* _Problem to solve_
Rewrite the lines below as a numbered list, skipping any blank lines.

*** Material provided ***

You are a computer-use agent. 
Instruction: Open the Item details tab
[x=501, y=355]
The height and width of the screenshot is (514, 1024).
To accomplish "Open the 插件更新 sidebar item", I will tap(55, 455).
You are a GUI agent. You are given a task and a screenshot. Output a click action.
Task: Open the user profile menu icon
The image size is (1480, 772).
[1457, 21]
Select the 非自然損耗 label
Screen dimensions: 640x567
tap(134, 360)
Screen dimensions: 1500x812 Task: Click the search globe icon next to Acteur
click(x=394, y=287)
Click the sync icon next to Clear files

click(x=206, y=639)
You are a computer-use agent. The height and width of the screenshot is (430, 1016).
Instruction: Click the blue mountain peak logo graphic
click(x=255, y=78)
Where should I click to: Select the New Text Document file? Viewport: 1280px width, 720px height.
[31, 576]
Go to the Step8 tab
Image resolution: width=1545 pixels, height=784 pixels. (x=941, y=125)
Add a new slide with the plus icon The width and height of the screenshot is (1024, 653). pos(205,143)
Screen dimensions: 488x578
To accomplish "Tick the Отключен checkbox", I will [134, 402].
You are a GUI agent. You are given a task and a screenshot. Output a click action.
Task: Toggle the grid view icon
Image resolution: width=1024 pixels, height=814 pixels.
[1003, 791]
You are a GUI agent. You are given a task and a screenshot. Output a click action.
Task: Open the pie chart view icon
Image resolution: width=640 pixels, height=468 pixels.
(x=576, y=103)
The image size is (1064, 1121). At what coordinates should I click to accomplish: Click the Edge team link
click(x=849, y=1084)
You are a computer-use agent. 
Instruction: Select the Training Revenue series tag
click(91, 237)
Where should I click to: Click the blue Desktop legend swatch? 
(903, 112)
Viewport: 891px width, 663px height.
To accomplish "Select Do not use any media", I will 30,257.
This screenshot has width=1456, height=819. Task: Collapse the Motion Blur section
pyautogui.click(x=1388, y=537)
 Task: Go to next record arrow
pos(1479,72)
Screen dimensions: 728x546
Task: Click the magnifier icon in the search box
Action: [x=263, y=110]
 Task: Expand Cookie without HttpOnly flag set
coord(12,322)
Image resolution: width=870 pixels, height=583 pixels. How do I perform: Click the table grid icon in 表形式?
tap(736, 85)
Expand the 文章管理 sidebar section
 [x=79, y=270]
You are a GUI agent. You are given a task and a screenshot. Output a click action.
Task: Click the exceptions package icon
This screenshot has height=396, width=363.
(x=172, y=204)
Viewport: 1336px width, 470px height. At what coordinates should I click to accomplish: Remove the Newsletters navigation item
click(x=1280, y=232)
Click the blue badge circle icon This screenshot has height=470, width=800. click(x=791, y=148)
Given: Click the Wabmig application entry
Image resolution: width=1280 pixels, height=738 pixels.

***

* _Task response_
1. You are a computer-use agent. 
2. Instruction: Open the Item details tab
3. [x=501, y=355]
4. The height and width of the screenshot is (514, 1024).
5. To accomplish "Open the 插件更新 sidebar item", I will tap(55, 455).
6. You are a GUI agent. You are given a task and a screenshot. Output a click action.
7. Task: Open the user profile menu icon
8. The image size is (1480, 772).
9. [1457, 21]
10. Select the 非自然損耗 label
11. Screen dimensions: 640x567
12. tap(134, 360)
13. Screen dimensions: 1500x812 Task: Click the search globe icon next to Acteur
14. click(x=394, y=287)
15. Click the sync icon next to Clear files
16. click(x=206, y=639)
17. You are a computer-use agent. The height and width of the screenshot is (430, 1016).
18. Instruction: Click the blue mountain peak logo graphic
19. click(x=255, y=78)
20. Where should I click to: Select the New Text Document file? Viewport: 1280px width, 720px height.
21. [31, 576]
22. Go to the Step8 tab
23. Image resolution: width=1545 pixels, height=784 pixels. (x=941, y=125)
24. Add a new slide with the plus icon The width and height of the screenshot is (1024, 653). pos(205,143)
25. Screen dimensions: 488x578
26. To accomplish "Tick the Отключен checkbox", I will [134, 402].
27. You are a GUI agent. You are given a task and a screenshot. Output a click action.
28. Task: Toggle the grid view icon
29. Image resolution: width=1024 pixels, height=814 pixels.
30. [1003, 791]
31. You are a GUI agent. You are given a task and a screenshot. Output a click action.
32. Task: Open the pie chart view icon
33. Image resolution: width=640 pixels, height=468 pixels.
34. (x=576, y=103)
35. The image size is (1064, 1121). At what coordinates should I click to accomplish: Click the Edge team link
36. click(x=849, y=1084)
37. You are a computer-use agent. 
38. Instruction: Select the Training Revenue series tag
39. click(91, 237)
40. Where should I click to: Click the blue Desktop legend swatch? 
41. (903, 112)
42. Viewport: 891px width, 663px height.
43. To accomplish "Select Do not use any media", I will 30,257.
44. This screenshot has width=1456, height=819. Task: Collapse the Motion Blur section
45. pyautogui.click(x=1388, y=537)
46.  Task: Go to next record arrow
47. pos(1479,72)
48. Screen dimensions: 728x546
49. Task: Click the magnifier icon in the search box
50. Action: [x=263, y=110]
51.  Task: Expand Cookie without HttpOnly flag set
52. coord(12,322)
53. Image resolution: width=870 pixels, height=583 pixels. How do I perform: Click the table grid icon in 表形式?
54. tap(736, 85)
55. Expand the 文章管理 sidebar section
56.  [x=79, y=270]
57. You are a GUI agent. You are given a task and a screenshot. Output a click action.
58. Task: Click the exceptions package icon
59. This screenshot has height=396, width=363.
60. (x=172, y=204)
61. Viewport: 1336px width, 470px height. At what coordinates should I click to accomplish: Remove the Newsletters navigation item
62. click(x=1280, y=232)
63. Click the blue badge circle icon This screenshot has height=470, width=800. click(x=791, y=148)
64. Given: Click the Wabmig application entry
65. Image resolution: width=1280 pixels, height=738 pixels.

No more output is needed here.